**** Given data

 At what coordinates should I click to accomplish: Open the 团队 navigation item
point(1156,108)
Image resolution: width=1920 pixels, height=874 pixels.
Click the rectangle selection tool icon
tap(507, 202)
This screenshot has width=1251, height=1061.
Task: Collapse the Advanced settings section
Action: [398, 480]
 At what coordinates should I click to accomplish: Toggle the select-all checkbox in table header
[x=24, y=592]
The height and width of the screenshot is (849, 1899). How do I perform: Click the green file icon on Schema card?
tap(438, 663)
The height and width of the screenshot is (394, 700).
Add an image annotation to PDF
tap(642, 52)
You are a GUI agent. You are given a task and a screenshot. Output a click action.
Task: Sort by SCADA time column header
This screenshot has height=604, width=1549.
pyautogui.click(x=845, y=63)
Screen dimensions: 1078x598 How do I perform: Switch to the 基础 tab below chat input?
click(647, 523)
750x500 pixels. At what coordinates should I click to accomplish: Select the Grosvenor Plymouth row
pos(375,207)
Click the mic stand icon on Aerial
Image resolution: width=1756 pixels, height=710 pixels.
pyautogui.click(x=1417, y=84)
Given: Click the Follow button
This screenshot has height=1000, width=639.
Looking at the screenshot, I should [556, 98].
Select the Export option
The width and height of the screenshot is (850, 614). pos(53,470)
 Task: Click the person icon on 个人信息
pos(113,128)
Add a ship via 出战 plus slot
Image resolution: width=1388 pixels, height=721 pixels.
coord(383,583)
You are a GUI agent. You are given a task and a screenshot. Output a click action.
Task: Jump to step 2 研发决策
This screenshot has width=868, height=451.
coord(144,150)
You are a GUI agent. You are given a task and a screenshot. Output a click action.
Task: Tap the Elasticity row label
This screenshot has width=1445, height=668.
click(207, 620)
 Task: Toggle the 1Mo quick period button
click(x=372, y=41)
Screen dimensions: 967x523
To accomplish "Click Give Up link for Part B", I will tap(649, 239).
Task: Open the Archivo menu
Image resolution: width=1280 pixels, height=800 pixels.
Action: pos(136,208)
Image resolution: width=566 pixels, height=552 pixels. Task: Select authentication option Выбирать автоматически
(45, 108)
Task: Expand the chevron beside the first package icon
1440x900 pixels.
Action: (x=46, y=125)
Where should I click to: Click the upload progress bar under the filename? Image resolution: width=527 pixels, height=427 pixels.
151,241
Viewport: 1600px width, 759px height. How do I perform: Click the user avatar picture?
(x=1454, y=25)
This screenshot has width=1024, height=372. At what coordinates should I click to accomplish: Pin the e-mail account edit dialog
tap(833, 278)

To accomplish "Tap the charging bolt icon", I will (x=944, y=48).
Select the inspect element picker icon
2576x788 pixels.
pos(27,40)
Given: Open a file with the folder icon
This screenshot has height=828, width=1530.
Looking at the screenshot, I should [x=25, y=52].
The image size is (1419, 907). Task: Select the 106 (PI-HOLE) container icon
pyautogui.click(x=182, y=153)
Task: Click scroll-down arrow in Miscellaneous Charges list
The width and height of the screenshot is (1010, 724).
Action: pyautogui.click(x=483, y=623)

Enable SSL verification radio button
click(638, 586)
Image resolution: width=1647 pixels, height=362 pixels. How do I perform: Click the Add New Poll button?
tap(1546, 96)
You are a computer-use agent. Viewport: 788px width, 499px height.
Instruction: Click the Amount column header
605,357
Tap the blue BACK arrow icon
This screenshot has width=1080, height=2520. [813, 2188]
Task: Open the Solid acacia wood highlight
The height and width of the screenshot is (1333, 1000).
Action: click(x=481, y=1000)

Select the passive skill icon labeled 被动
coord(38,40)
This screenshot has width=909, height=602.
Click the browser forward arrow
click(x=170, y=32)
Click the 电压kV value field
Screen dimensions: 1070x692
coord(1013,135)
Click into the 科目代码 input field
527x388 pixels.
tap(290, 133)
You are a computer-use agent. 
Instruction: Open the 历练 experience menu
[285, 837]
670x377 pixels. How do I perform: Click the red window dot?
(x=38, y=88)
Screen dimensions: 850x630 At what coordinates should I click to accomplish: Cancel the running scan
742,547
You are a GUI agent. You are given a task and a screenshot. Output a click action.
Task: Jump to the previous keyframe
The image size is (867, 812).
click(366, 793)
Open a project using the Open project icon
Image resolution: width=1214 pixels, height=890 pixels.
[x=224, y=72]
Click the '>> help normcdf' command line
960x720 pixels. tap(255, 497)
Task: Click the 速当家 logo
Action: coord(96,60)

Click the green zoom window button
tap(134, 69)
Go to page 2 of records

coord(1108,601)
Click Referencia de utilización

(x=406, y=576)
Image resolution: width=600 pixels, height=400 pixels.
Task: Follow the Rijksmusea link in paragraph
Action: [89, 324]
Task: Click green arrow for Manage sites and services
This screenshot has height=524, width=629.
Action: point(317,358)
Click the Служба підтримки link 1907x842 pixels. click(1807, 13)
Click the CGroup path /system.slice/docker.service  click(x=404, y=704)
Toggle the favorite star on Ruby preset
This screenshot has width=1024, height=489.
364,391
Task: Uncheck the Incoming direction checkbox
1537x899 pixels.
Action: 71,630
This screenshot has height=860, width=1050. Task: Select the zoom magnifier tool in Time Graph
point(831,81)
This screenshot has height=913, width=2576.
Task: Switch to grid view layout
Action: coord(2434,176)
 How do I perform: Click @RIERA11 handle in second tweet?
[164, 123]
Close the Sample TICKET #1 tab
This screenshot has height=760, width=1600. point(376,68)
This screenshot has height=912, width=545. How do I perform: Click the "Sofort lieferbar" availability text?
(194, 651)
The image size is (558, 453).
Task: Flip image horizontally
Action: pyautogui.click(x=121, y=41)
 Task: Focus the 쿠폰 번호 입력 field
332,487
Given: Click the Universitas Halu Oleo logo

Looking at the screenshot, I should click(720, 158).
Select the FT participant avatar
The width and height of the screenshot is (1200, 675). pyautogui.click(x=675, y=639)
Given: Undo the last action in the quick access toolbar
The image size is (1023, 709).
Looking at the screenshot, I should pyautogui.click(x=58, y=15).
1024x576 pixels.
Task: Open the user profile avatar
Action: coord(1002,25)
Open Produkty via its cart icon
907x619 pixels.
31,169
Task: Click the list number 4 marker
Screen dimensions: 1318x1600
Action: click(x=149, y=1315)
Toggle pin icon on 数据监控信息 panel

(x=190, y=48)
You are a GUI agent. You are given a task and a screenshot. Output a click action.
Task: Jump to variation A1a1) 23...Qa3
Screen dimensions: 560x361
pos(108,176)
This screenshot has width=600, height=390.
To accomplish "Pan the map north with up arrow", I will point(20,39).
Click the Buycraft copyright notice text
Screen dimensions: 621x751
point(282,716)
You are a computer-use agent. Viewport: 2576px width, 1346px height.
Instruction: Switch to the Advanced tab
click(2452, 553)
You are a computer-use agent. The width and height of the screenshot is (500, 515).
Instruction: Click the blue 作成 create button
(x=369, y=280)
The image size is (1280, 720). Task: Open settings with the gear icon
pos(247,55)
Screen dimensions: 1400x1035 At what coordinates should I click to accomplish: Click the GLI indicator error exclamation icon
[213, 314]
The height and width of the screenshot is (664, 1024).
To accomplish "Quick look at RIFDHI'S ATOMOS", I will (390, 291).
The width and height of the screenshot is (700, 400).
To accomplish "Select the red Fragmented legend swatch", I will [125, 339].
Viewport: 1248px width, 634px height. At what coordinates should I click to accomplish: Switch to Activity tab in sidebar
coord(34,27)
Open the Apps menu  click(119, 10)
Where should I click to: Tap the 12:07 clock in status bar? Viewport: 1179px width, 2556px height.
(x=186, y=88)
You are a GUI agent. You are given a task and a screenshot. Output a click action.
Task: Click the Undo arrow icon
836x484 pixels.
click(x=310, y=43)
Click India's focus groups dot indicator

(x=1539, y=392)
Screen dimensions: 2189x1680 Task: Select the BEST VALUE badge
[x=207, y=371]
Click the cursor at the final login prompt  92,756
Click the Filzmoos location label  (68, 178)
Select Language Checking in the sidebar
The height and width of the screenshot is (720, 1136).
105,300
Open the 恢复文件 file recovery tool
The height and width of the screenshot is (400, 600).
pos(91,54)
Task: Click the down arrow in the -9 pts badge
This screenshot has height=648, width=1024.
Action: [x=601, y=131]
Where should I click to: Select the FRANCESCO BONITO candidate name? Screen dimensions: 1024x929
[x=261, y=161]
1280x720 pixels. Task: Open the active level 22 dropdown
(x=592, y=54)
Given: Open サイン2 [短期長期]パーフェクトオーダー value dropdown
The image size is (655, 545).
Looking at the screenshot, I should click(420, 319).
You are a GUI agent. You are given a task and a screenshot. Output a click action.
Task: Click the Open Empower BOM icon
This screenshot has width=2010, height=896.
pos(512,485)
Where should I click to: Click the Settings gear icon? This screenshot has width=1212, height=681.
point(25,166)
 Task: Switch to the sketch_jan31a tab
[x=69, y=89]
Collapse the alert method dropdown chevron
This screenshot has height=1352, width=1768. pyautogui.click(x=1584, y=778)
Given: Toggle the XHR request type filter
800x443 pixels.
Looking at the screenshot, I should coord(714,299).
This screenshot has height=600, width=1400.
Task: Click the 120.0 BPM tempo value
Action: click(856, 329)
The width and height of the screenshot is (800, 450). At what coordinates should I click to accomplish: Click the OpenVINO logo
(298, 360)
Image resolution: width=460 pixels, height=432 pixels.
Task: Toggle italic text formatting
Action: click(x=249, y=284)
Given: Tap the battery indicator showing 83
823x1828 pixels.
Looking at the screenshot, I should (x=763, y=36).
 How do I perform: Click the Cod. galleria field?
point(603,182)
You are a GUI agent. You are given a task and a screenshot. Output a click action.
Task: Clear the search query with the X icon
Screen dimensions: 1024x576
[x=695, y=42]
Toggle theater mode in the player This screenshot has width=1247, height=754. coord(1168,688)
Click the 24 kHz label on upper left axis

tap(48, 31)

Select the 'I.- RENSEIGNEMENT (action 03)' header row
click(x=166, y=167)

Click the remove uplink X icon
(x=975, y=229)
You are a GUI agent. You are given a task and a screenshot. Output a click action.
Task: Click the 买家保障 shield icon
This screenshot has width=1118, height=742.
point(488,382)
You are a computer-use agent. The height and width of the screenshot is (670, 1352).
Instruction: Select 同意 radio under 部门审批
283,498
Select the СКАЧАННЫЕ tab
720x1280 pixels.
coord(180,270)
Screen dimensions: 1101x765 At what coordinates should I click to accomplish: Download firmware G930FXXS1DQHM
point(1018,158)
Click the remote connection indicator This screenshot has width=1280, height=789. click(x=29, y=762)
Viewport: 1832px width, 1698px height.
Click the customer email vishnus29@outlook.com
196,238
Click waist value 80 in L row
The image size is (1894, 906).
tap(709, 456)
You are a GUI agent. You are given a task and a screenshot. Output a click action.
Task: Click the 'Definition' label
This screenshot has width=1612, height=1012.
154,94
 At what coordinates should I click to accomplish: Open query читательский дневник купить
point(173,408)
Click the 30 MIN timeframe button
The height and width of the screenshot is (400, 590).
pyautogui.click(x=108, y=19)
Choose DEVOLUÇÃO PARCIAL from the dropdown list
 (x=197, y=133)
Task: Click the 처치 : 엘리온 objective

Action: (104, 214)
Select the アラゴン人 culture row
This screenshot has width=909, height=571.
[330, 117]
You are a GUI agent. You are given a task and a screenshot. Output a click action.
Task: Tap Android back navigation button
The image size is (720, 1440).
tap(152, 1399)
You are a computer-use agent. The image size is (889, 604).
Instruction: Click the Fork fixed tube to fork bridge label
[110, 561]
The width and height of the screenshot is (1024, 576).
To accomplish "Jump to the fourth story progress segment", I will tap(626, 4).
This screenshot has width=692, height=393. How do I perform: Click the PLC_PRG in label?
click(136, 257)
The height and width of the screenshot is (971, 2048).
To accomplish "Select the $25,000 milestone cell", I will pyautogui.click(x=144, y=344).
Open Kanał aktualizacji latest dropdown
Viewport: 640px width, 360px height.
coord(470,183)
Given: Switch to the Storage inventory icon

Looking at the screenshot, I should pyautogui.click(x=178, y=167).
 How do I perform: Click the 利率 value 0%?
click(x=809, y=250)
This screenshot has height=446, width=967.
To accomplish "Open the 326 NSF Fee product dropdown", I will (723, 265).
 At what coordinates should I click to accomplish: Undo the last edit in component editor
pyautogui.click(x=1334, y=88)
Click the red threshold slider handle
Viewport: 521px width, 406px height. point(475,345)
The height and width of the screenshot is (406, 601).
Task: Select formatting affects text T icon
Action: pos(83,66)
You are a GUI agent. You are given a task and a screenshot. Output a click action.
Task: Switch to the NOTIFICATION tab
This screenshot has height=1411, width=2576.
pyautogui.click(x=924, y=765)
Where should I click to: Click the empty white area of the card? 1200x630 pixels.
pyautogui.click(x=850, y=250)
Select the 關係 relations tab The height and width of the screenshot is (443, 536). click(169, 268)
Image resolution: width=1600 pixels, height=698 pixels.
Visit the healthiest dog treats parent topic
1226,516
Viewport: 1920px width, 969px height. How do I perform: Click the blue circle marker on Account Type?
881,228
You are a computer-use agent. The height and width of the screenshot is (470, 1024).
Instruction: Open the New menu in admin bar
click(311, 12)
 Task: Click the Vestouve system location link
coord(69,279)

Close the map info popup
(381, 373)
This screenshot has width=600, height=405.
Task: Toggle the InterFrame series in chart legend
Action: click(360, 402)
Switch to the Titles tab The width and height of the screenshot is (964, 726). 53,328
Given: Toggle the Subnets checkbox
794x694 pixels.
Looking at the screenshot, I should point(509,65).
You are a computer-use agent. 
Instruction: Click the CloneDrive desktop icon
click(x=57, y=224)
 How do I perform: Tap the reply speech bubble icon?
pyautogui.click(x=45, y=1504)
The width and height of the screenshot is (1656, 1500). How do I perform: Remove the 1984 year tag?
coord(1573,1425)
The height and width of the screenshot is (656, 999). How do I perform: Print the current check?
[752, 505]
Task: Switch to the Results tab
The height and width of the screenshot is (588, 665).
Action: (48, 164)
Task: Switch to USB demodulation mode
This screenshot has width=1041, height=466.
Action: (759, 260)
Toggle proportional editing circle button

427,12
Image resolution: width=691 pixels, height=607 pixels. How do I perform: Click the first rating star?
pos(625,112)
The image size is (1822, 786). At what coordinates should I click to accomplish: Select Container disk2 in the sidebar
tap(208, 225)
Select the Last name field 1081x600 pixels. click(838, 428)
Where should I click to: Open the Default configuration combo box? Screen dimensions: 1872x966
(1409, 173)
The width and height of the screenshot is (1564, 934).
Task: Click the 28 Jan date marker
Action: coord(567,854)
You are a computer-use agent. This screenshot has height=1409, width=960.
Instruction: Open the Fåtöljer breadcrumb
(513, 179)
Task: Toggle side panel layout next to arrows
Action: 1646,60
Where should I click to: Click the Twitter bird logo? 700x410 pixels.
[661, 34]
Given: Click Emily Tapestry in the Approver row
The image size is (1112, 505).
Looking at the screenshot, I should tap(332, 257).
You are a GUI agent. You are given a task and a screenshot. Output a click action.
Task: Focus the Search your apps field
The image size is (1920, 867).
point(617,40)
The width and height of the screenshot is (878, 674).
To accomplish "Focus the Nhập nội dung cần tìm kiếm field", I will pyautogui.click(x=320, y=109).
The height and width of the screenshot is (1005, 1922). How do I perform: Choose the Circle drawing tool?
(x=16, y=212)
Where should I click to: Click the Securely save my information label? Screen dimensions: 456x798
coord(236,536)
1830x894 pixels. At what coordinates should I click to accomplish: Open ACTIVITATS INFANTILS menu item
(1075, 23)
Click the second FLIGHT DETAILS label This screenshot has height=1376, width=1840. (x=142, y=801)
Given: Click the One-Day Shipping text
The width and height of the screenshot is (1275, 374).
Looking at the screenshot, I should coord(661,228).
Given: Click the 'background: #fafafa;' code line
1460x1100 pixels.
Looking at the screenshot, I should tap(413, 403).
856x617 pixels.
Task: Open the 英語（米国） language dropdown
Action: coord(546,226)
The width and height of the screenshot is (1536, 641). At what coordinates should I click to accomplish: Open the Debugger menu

********

Directions: Once the line with "The image size is (1023, 709)." is found in the records above, print exactly that line and every line after it through the line with "Task: Click the list number 4 marker".

Response to the task:
The image size is (1023, 709).
Looking at the screenshot, I should pyautogui.click(x=58, y=15).
1024x576 pixels.
Task: Open the user profile avatar
Action: coord(1002,25)
Open Produkty via its cart icon
907x619 pixels.
31,169
Task: Click the list number 4 marker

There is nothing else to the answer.